Unlike many trace elements or micronutrients, the majority of Americans do not get enough potassium in their diet. While approximately 4,700 mg of potassium is recommended daily, most people do not consume near enough. It is estimated that less than 2% of the American population meet the daily recommended intake for potassium — yet it is one of the more important minerals in the human body.
There are many reasons why a potassium deficiency should be addressed immediately, including this mineral’s impact on the brain, heart, kidneys, and muscular tissue. Low levels of potassium are referred to as hypokalemia, which can cause headaches, dehydration, and swelling.
Classified as an electrolyte, this mineral carries an electric charge once dissolved in body fluids, including blood.
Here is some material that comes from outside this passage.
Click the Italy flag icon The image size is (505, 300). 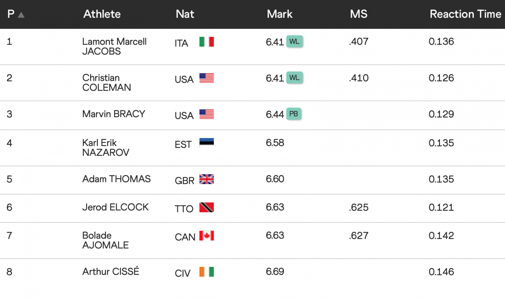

However, the majority of potassium in the body is found inside cells, supporting optimal muscle, nerve, and cell functioning.
In fact, approximately 98% of potassium found in the human body is located inside cells — 80% of which is found in muscle cells followed by 20% across liver cells, bone cells, and red blood cells. Potassium has also been shown to reduce water retention and blood pressure, protecting against everything from kidney stones to cardiovascular complications.
Also important for the nervous system, potassium plays an essential role in nerve impulses. These impulses also help regulate the heart and aid muscle contractions while supporting other key processes.